I have spent most of today in that quiet, I really can’t do this anymore, washed out like an old rag, state of nothingness.
Started last night with internet rubbish and just kept on going down the muddy river.
My bedroom door is now locked the majority of the time. I wear the key on a string around my neck much as I wore my house key back when I was a latch key kid at school. My bedroom resembles a slightly smaller scale of a supermarket aisle- all to ensure there is food for the other kids to eat. Last night my youngest had night terrors so went to sleep in my bed so I left the door unlocked but was downstairs. This morning I was getting food out of the boxes and realised some was missing.
On the plus side, she did own up to taking it. On the down side, she took it whilst son was asleep in the bedroom and I’m pretty damn sure she’s taken food whilst I’ve been asleep too. That’s a very unsettling feeling to have.

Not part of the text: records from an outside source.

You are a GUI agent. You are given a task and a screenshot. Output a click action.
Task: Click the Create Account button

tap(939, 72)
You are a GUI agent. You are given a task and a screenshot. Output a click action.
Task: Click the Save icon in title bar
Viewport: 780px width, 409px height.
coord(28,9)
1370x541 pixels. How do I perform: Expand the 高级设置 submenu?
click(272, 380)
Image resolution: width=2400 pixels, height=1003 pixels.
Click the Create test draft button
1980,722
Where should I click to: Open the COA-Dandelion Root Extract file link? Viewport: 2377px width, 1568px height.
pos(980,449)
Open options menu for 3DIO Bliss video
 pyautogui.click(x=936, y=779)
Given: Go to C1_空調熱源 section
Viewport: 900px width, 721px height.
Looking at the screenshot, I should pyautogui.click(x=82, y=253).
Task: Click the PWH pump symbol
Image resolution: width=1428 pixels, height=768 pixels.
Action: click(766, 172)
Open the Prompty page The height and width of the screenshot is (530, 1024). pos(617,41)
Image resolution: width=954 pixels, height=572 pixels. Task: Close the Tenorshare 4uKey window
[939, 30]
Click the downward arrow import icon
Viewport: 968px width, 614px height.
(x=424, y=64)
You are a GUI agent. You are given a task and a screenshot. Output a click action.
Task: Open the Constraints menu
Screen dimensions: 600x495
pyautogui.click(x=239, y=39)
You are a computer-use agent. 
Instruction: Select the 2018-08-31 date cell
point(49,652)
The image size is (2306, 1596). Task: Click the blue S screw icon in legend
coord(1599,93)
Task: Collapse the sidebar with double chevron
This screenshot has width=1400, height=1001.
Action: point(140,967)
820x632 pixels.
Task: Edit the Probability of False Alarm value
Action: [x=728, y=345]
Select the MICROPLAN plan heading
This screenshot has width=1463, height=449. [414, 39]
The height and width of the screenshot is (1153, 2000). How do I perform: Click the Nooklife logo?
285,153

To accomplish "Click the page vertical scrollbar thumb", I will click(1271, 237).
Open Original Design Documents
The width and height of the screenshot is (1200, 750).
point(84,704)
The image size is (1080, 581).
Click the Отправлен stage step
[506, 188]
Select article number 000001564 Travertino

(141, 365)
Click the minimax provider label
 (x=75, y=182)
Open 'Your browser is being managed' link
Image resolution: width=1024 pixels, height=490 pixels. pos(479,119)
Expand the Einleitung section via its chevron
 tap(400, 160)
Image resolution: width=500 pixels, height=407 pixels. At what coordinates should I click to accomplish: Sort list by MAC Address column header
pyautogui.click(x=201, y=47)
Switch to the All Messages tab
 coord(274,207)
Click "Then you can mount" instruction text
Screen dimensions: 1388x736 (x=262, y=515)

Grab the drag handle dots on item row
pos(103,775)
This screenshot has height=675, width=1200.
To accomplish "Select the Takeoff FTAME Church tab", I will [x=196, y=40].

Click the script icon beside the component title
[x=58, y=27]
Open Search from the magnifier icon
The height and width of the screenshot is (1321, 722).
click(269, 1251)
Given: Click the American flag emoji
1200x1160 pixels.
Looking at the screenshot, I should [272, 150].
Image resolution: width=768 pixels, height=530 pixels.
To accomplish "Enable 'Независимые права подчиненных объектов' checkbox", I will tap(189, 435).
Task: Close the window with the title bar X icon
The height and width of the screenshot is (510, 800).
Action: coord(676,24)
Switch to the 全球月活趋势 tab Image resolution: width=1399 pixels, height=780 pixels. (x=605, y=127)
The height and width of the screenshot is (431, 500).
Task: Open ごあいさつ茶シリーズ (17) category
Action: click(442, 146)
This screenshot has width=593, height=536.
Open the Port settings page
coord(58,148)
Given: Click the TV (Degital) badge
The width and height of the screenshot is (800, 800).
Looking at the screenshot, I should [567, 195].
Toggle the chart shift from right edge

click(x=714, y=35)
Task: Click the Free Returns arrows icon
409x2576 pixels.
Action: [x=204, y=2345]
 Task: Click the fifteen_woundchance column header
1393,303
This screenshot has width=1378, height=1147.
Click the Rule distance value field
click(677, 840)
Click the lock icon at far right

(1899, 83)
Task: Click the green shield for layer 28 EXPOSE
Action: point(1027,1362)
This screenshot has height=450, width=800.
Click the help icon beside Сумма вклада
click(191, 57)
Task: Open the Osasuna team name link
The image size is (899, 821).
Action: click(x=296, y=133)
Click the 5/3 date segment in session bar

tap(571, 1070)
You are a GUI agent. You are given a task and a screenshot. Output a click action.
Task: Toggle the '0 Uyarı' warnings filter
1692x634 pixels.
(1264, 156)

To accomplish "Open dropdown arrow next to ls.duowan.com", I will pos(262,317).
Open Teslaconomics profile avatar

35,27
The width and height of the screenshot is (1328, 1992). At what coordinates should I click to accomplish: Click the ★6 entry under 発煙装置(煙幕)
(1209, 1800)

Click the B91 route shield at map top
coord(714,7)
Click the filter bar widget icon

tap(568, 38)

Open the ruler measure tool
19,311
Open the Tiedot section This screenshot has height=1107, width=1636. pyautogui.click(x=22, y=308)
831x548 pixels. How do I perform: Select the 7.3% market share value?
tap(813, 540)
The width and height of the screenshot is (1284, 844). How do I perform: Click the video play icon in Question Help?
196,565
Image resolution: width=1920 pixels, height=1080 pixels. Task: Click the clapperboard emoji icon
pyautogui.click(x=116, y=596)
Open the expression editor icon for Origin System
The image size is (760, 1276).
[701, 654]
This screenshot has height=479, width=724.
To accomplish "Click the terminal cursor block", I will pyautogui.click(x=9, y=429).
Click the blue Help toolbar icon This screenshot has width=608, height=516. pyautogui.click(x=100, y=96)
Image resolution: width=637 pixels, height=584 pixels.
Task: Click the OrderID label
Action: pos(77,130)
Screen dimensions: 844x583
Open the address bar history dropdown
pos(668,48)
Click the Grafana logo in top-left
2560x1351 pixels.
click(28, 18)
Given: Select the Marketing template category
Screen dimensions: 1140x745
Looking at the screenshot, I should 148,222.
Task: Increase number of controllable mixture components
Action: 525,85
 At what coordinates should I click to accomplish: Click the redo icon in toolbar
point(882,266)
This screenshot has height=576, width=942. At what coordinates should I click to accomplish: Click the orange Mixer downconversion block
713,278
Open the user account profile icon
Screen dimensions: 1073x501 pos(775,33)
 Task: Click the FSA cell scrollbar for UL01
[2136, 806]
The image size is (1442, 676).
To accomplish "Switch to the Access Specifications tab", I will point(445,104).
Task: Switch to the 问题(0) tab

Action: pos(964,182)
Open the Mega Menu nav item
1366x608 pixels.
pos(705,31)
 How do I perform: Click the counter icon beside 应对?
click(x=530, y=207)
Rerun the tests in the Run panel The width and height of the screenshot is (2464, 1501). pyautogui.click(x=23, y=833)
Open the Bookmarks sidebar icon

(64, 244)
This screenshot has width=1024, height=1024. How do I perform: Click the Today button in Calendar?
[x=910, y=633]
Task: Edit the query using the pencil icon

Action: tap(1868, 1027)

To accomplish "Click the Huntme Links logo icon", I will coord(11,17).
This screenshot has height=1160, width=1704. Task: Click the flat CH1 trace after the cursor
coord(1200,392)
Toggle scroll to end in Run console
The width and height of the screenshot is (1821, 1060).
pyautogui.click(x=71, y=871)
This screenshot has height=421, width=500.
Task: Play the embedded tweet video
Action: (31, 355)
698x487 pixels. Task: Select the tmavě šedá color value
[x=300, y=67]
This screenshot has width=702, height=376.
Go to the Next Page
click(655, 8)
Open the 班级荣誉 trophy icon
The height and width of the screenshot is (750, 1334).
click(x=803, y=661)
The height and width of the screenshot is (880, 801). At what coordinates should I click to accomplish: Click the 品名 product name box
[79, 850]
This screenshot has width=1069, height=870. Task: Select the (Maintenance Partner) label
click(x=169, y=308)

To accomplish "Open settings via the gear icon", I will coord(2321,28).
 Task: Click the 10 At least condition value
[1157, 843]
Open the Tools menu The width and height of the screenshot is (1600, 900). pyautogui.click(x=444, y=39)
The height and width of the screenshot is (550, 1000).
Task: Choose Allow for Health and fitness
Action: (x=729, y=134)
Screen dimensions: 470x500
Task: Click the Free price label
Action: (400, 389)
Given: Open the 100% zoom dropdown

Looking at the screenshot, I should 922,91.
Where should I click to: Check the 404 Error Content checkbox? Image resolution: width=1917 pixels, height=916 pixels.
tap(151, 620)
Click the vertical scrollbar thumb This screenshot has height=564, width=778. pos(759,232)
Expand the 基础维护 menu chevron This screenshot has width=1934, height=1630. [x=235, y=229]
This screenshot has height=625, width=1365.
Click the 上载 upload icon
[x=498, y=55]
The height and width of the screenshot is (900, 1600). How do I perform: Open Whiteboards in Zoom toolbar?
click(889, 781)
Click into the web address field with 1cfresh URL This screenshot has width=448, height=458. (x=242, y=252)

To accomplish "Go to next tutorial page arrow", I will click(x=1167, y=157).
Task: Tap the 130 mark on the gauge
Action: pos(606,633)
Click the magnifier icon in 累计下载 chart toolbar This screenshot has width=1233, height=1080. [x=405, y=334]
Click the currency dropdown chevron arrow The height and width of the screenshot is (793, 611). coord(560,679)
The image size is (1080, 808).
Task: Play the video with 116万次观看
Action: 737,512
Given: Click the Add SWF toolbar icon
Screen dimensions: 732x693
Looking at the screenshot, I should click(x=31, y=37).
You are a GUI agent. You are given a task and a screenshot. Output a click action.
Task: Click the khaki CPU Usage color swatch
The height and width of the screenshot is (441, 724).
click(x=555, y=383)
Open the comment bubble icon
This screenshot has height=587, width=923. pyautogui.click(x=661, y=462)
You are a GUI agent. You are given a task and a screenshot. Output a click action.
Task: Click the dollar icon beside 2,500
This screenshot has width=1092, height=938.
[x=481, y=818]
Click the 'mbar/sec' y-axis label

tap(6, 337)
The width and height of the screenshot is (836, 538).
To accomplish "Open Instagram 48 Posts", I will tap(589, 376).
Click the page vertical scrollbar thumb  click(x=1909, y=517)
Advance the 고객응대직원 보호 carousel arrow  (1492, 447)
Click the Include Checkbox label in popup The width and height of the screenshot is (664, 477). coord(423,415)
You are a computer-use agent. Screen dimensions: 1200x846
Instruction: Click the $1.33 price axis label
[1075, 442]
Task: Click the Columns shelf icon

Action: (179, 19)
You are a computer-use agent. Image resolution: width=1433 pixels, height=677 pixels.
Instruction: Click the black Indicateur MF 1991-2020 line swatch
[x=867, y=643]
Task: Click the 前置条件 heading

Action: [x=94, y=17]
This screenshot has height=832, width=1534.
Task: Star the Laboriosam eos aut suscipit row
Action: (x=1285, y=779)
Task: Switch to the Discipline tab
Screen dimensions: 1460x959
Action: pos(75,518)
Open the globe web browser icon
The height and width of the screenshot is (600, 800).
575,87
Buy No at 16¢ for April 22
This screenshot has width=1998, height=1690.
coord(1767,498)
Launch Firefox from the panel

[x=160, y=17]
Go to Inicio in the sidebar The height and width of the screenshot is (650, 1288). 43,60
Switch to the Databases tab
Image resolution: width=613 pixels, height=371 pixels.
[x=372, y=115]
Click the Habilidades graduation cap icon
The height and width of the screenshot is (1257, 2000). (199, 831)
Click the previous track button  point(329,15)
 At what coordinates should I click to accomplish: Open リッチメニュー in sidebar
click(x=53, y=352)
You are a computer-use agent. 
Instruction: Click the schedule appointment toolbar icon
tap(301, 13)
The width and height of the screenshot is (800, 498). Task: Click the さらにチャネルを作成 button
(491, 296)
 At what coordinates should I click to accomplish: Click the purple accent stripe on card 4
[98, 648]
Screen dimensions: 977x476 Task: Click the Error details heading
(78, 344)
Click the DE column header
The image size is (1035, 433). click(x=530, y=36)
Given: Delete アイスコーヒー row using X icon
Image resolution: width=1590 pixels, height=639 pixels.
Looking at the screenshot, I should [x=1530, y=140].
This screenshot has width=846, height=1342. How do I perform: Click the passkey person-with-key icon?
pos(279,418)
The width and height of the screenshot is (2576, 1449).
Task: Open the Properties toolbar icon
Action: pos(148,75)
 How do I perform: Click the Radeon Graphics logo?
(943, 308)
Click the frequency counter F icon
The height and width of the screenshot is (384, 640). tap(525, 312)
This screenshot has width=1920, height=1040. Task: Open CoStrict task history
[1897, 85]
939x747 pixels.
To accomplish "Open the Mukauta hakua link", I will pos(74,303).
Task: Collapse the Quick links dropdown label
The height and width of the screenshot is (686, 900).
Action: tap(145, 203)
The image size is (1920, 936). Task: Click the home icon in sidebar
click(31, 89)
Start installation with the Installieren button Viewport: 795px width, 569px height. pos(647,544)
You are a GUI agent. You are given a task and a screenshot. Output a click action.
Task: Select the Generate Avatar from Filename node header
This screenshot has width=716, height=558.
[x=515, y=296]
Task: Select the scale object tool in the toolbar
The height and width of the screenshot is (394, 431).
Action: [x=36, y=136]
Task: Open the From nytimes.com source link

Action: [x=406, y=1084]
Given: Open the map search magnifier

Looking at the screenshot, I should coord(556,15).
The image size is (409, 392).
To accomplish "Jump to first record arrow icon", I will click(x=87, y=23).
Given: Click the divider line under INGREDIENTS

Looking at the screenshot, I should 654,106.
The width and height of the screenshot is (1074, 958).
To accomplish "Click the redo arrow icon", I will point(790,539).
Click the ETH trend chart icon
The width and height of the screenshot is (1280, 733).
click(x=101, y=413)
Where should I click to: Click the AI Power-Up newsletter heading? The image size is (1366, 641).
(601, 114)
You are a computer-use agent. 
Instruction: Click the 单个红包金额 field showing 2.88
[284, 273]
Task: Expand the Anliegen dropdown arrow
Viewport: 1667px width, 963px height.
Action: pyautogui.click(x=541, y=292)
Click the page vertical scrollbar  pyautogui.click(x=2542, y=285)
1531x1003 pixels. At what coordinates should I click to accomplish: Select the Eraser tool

So now I have to sleep with my door locked. That feels wrong on so many levels. It also means that my attempts to move youngest into their own bedroom permanently has just taken a temporary nose dive. They have aspergers and quite bad anxiety and for them knowing I’m behind a locked door was one step too many. They are now sleeping in my room on a camp bed + mattress in order to give some kind of semblance of being in their own bed.
I do not like the idea of sleeping with my door locked but she’s proven that nothing else works. I’ve tried locked containers- she breaks into them.
I hate to even be thinking this but life will be so much easier once she’s moved out.